Some nutrients like nitrogen and phosphorous can be beneficial to aquatic life in small amounts, but large amounts can contribute to excessive plant growth, algae blooms and low levels of dissolved oxygen in the water. All that often adds up to fish kills, in which hundreds, if not thousands, of fish die and decay and add a bunch of bacteria to the mix. Nobody wants to swim or boat with dead fish. No one wants to eat a fish with sores, either.

Here’s another effect of climate change: heavier rains mean more excess nutrients are washing into the waterways. More frequent tropical storms and hurricanes pose an even greater threat to water quality, as floodwater surrounds or inundates barns full of animals and lagoons full of waste. When that happens, the earthen berms surrounding the hog lagoons may fail, spilling millions of gallons of raw sewage into the waterways, and those heavy rains can fill a lagoon until the combination of rainwater and hog waste spills over the top.

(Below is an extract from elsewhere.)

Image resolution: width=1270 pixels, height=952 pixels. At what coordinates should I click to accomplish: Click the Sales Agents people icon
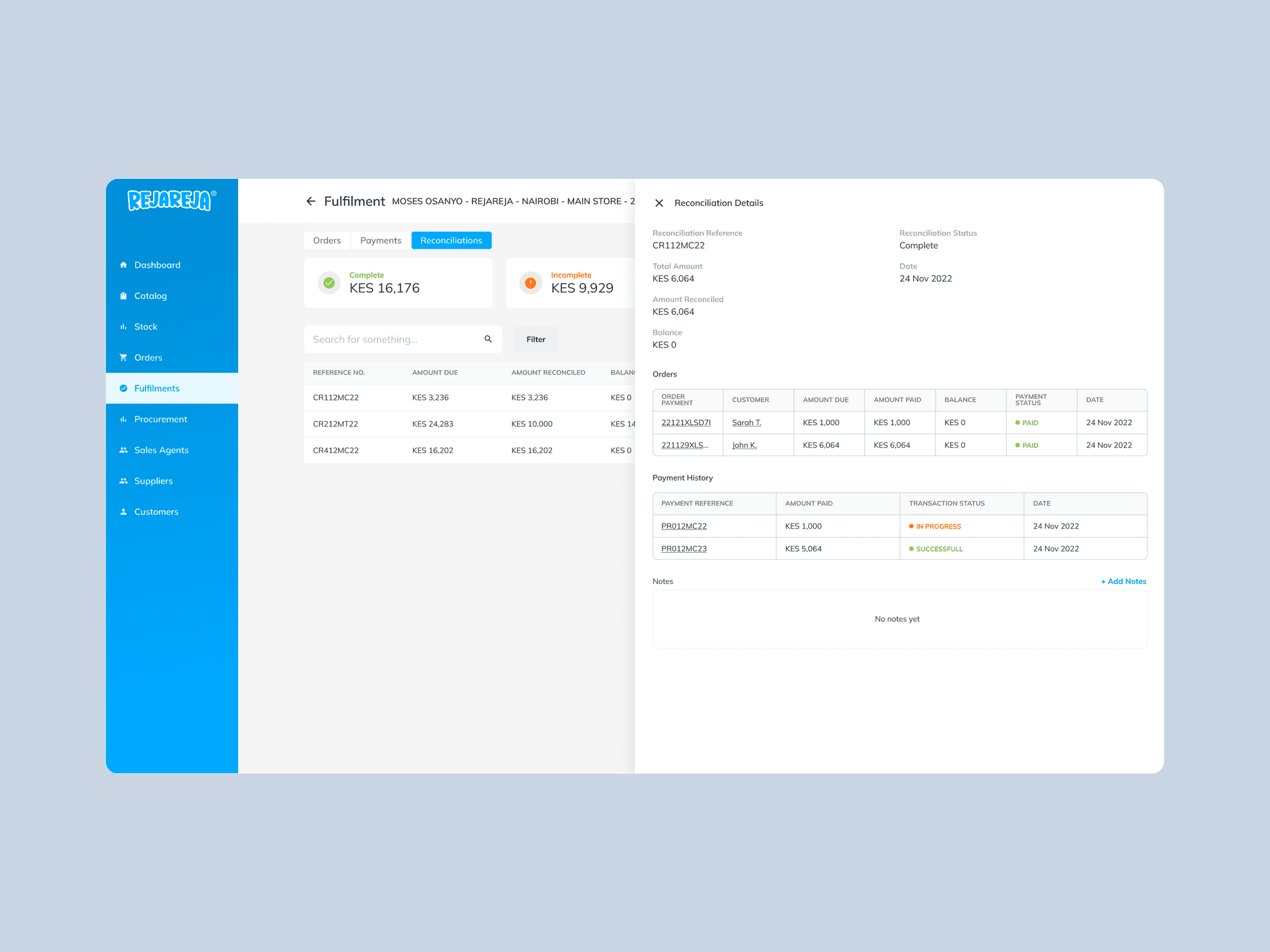123,450
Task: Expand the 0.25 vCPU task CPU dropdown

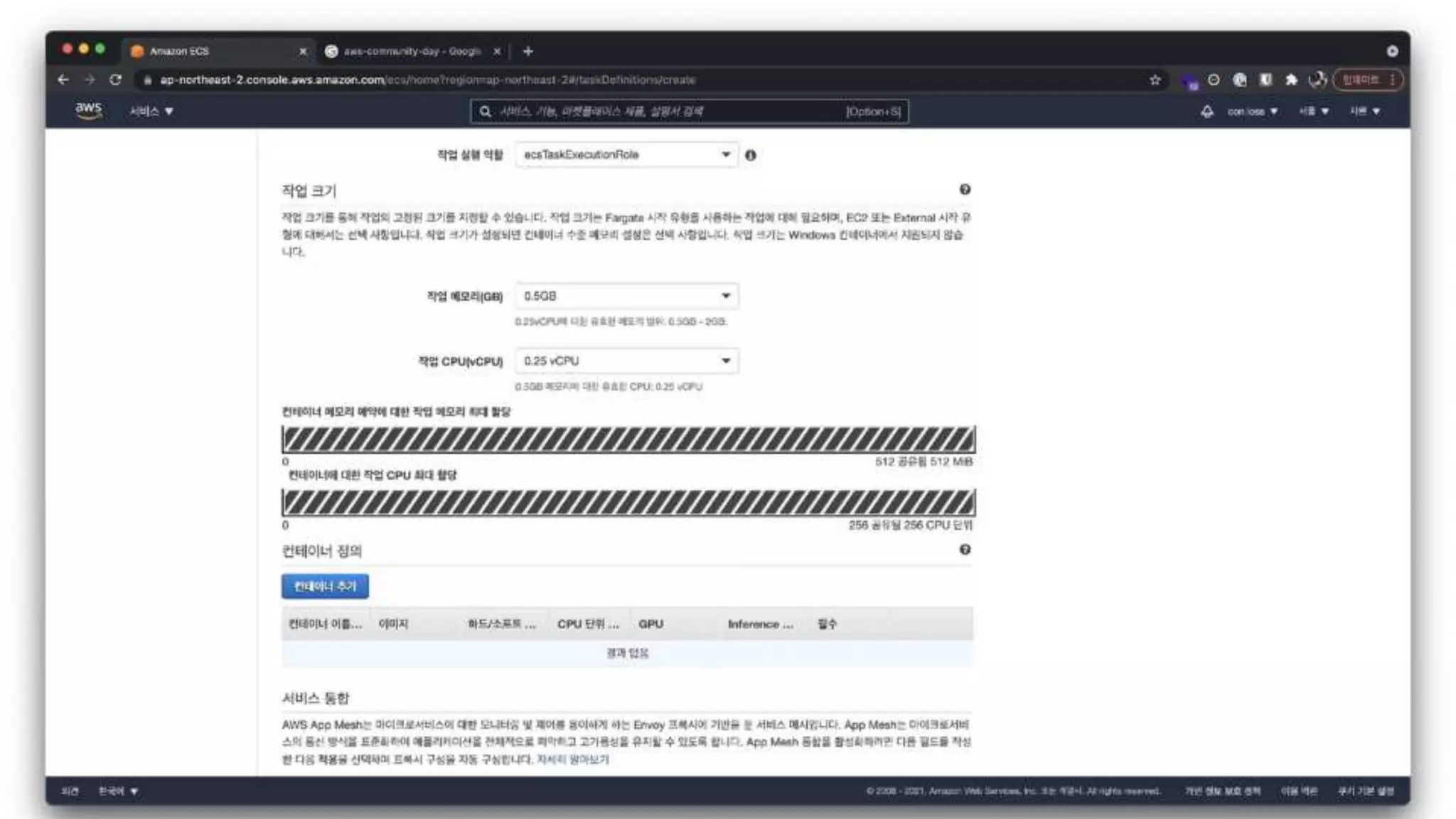Action: click(x=626, y=361)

That’s exactly what happened during Hurricane Florence in 2018. In North Carolina, 46 hog waste lagoons were flooded and another 60 spilled over, and all of that waste ended up in the waterways.

Poultry CAFOs

In the past two decades, North Carolina’s poultry industry has exploded.

However, because the industry only reports to the North Carolina Department of Agriculture, there is no public record of how many of these facilities exist or even where they are.

North Carolina’s poultry industry is growing and largely unregulated, which makes it nearly impossible to understand the environmental impact it’s having on our waterways and communities.

Riverkeepers’ only way to determine the number and location of poultry facilities is to cobble together information from limited statements given by state agencies, what’s in the news, and by actually flying over facilities and scouting them out themselves.

Like swine CAFOs, poultry CAFOs produce a lot of waste every year. The method of disposing of poultry waste is to remove the dry litter from the confinement buildings, where it is stored outdoors in large piles before being used locally as fertilizer on pastures and hayfields or shipped out of the area for use as fertilizer elsewhere.

It is when the dry litter — a mix of poultry waste, spilled feed, feathers and material used as bedding — is stored outdoors, particularly if left uncovered, that it poses a threat to water quality.

A good rain on an average day can readily wash dry litter into nearby ditches, streams, creeks and rivers. During a hurricane, it’s much worse. For example, in 2018, 35 poultry facilities in eastern North Carolina were flooded during Hurricane Florence; more than 3.4 million poultry were killed, according to the poultry industry. Considering that each facility holds tens of thousands of birds, that’s an enormous amount of waste poisoning local waterways and aquatic life.